India has become the first country in the world to cross the $100 billion mark in annual remittances from overseas. According to the World Bank, private remittances or remittances from NRIs to relatives and friends in India will cross the threshold in 2022 with an impressive 12% year-on-year growth. The country is likely to retain the top remittance destination tag in FY23, which it beat China in FY21.
The latest data show that the continuous and rapid growth trend of “personal transfers” in India, which was interrupted by the epidemic in the fiscal year 2021, has not only resumed but has also been supported. The surge in remittances comes when the flow of foreign direct investment across borders appears to have slowed.
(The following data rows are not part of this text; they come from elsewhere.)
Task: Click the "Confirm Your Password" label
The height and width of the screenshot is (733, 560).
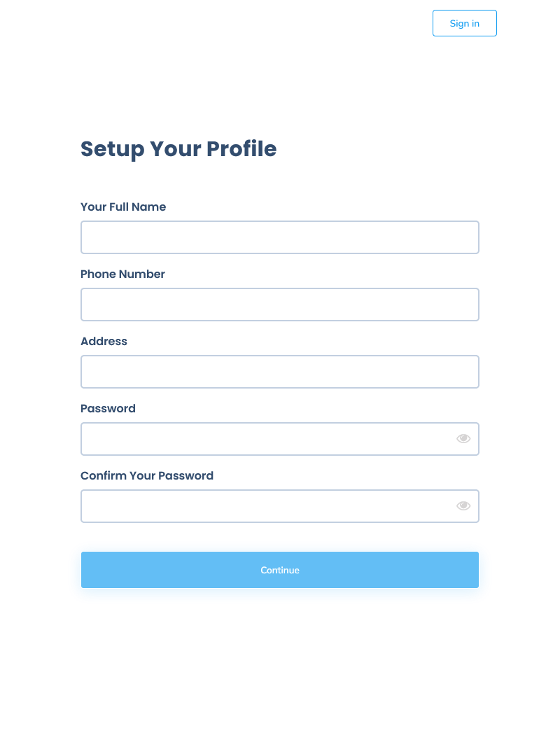Action: click(147, 475)
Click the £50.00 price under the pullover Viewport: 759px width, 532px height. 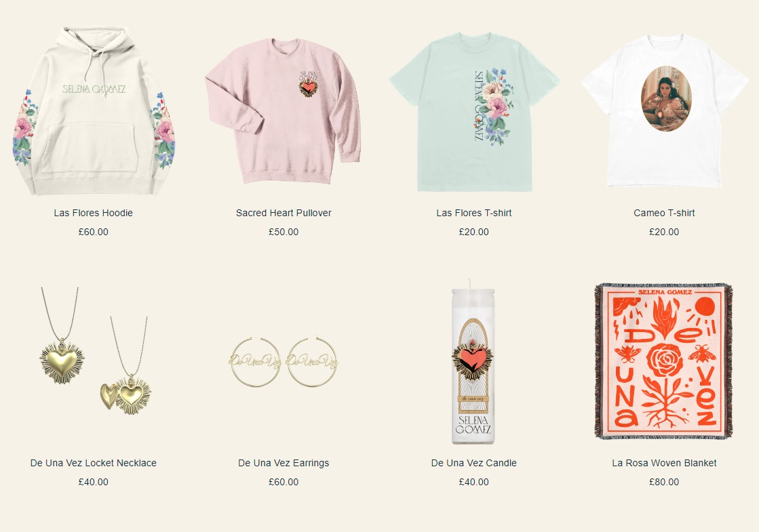click(284, 232)
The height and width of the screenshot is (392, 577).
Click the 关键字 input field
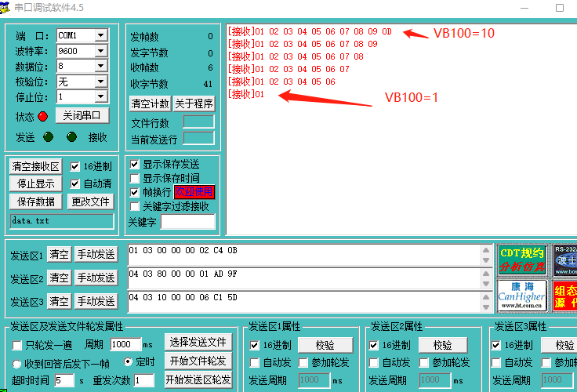coord(187,223)
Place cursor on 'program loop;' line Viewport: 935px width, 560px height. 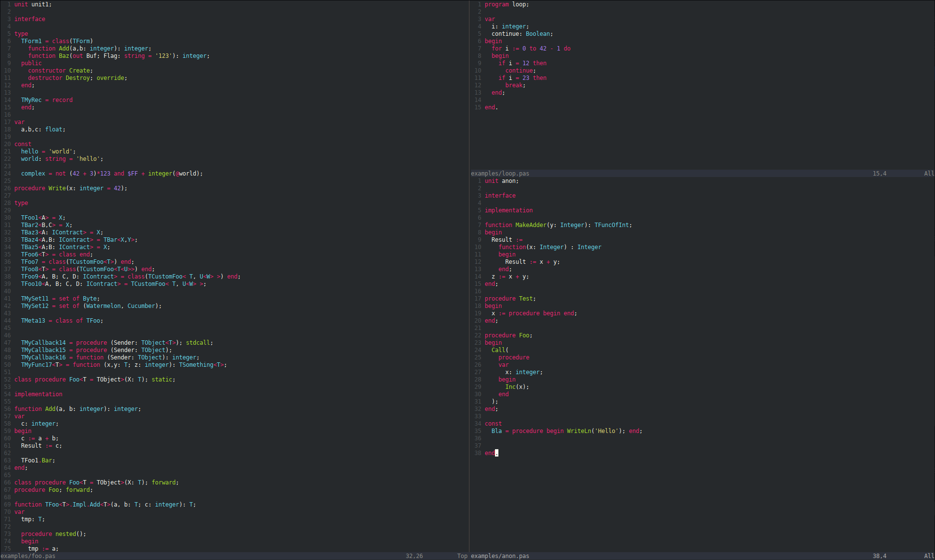[x=507, y=4]
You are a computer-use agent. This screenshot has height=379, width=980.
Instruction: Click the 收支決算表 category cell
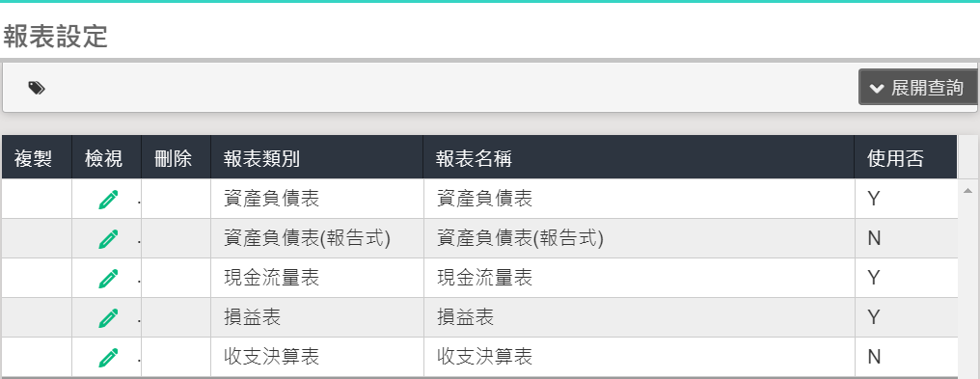tap(317, 357)
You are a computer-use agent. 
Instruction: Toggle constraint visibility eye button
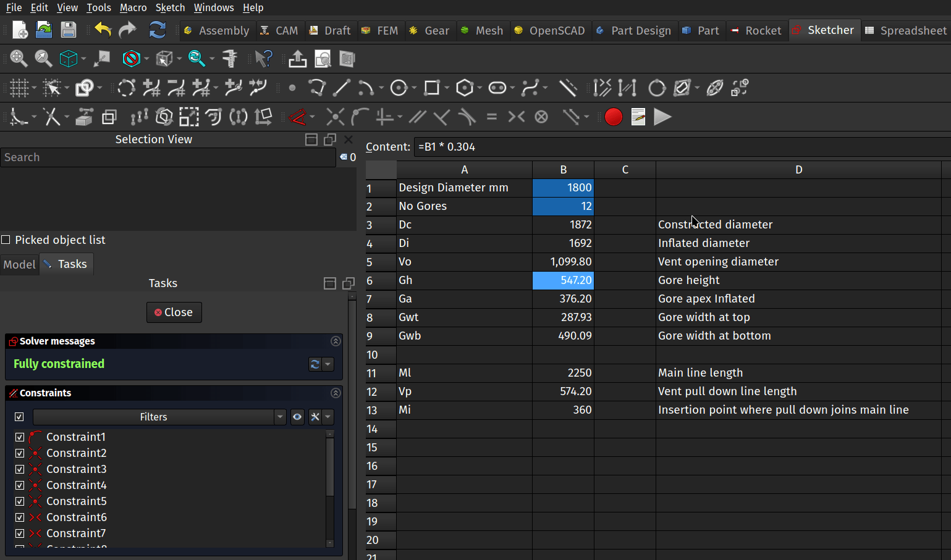297,417
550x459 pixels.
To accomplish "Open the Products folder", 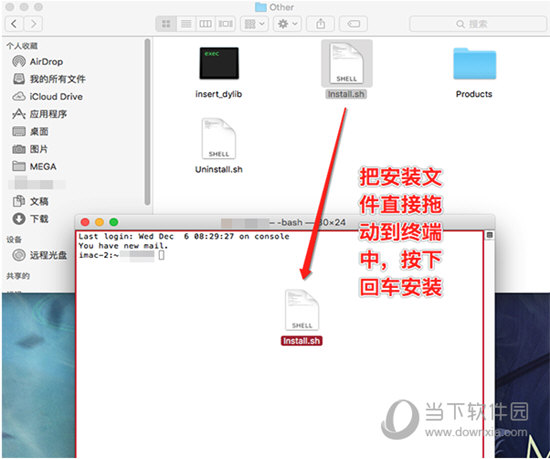I will (x=474, y=72).
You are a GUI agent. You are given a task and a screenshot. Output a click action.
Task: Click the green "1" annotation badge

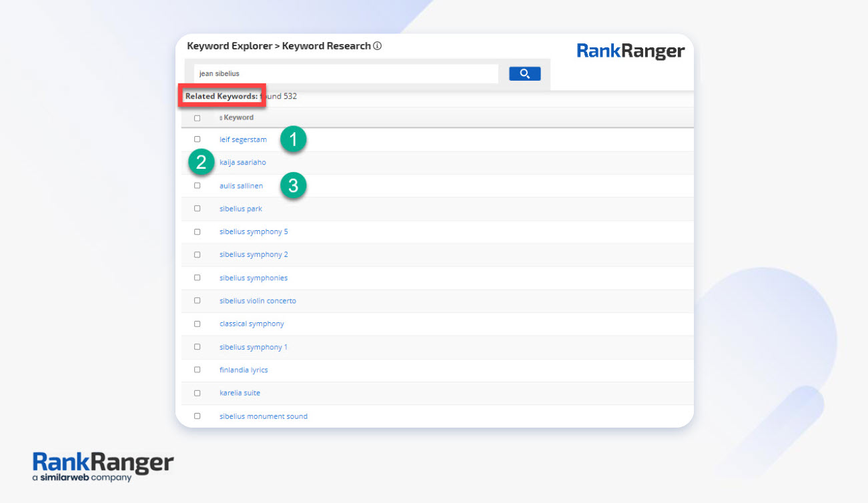[293, 139]
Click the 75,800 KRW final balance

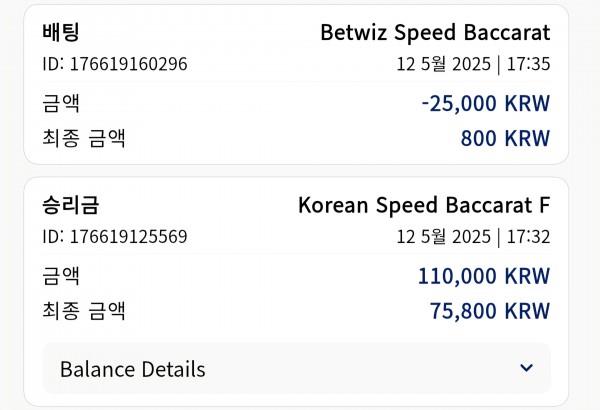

According to multilateral development finance institutions, remittances to low- and middle-income countries will reach around $630 billion in 2022, up 5% year-on-year. Remittances to these countries are on par with foreign direct investment (FDI) flowing into these countries for the year.
FDI inflows to India fell 15% year-on-year to $36.75 billion in the April-December period of the current fiscal, according to Ministry of Industry Promotion and Internal Trade data. Bloomberg quoted London-based mobile payments provider TerraPay saying funds were heading to India as remittances grew from Qatar, Saudi Arabia, Australia and the United States. Some 18 million Indians live outside their country of birth, the largest diaspora group in the world. “In the Gulf region, where many Indians migrate, vaccinations and a resumption of travel mean migrants can return to work. Higher oil prices have also helped overseas workers send more money to their families,” Bloomberg reported.
High-skilled Indian migrants from the US, UK and Australia also send more money home, thanks to employment support schemes during the Covid-19 pandemic. According to the World Bank, Indian migrants may have taken advantage of the rupee’s depreciation against the dollar.
Private remittances are the main driver of India’s current account, although the country’s trade in goods often leads to a deficit. A surge in services exports in recent quarters has also kept the country in a good balance of payments.
India’s current account deficit (CAD) narrowed to $18.2 billion or 2.2% of GDP in Q3FY23 from 4.4% in Q2 due to a smaller deficit in goods trade. With the average trade deficit compressed in Q4FY24 compared to the previous quarter, analysts expect a CAD size of $7.7-80 billion (2.3% of GDP) in FY23, which is relatively benign.